▶ **HOW TO COMPLETE THIS TASK**
Starting from the line that holds "Instruction: Click the", print each remaining line of the entries exactly, ending with the last.
[DATA SHOWN Boundary: Start]
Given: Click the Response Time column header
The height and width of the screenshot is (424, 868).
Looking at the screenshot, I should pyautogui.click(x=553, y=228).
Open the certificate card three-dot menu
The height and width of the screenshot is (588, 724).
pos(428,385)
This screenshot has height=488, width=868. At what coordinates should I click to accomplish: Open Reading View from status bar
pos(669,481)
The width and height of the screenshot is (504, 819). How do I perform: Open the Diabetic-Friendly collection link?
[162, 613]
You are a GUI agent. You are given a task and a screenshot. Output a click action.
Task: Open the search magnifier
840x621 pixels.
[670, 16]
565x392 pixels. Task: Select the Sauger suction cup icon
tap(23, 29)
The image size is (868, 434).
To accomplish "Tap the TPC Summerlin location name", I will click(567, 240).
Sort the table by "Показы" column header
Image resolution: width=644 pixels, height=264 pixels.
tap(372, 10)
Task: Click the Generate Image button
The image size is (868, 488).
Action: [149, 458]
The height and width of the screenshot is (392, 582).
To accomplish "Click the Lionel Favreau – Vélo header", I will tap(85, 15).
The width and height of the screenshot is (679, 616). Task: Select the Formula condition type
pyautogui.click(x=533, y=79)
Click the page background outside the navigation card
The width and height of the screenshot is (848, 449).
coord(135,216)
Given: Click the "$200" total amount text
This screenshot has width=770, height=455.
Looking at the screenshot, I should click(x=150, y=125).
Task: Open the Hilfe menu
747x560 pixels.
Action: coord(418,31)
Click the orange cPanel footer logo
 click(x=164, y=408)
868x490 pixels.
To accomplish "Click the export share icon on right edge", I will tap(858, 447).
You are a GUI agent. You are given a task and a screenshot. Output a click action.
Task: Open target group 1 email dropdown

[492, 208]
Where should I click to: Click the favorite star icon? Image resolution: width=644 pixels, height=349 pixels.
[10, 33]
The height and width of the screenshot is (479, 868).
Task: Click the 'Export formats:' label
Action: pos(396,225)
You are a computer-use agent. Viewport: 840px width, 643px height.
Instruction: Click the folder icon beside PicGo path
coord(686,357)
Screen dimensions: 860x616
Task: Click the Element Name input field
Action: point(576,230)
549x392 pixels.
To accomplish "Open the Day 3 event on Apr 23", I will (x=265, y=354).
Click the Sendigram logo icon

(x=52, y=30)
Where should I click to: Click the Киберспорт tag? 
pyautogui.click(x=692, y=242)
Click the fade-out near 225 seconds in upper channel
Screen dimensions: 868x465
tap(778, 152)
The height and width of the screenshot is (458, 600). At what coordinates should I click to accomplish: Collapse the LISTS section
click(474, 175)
[DATA SHOWN Boundary: End]
▶ **WRITTEN SOLUTION**
Instruction: Click the folder icon beside PicGo path
coord(686,357)
Screen dimensions: 860x616
Task: Click the Element Name input field
Action: point(576,230)
549x392 pixels.
To accomplish "Open the Day 3 event on Apr 23", I will (x=265, y=354).
Click the Sendigram logo icon

(x=52, y=30)
Where should I click to: Click the Киберспорт tag? 
pyautogui.click(x=692, y=242)
Click the fade-out near 225 seconds in upper channel
Screen dimensions: 868x465
tap(778, 152)
The height and width of the screenshot is (458, 600). At what coordinates should I click to accomplish: Collapse the LISTS section
click(474, 175)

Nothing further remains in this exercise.